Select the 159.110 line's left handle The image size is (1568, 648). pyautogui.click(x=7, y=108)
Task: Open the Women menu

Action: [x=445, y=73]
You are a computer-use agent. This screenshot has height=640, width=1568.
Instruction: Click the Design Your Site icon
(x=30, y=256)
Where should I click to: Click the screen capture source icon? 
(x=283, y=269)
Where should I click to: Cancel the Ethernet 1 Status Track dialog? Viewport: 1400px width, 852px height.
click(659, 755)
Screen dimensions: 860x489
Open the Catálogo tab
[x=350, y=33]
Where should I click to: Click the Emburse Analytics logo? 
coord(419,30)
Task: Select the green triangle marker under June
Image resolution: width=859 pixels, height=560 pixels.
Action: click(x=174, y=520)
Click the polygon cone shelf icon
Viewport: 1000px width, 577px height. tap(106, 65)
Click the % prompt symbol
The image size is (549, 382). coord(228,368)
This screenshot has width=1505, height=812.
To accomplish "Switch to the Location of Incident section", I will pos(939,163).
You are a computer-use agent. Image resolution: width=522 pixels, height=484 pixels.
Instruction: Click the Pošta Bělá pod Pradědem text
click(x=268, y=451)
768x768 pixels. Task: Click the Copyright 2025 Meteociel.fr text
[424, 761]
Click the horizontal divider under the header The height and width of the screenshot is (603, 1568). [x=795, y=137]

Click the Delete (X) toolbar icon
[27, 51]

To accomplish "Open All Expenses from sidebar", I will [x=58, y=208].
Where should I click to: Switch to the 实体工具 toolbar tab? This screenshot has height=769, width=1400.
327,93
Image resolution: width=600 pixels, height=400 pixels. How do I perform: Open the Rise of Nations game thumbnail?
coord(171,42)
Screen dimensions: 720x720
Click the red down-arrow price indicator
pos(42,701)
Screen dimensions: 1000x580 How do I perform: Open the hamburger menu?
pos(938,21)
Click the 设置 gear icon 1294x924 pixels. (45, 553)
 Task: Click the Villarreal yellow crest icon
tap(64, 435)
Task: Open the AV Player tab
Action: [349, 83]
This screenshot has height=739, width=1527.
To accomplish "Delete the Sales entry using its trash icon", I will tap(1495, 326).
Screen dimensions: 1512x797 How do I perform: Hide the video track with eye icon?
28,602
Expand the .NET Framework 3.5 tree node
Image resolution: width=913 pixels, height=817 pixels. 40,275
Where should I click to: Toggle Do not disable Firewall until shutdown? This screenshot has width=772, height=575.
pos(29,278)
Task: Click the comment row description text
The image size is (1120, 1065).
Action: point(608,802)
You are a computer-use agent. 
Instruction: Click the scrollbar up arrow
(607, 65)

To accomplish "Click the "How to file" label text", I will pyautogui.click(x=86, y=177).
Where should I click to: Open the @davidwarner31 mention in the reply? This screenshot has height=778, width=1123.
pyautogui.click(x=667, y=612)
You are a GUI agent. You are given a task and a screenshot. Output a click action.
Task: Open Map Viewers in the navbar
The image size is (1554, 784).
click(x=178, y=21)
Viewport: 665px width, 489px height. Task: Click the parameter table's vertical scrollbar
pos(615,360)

════════════════

> Task item
Please give the count of lines in the listing that include the string "accomplish", with no words around it.

> The completed task
4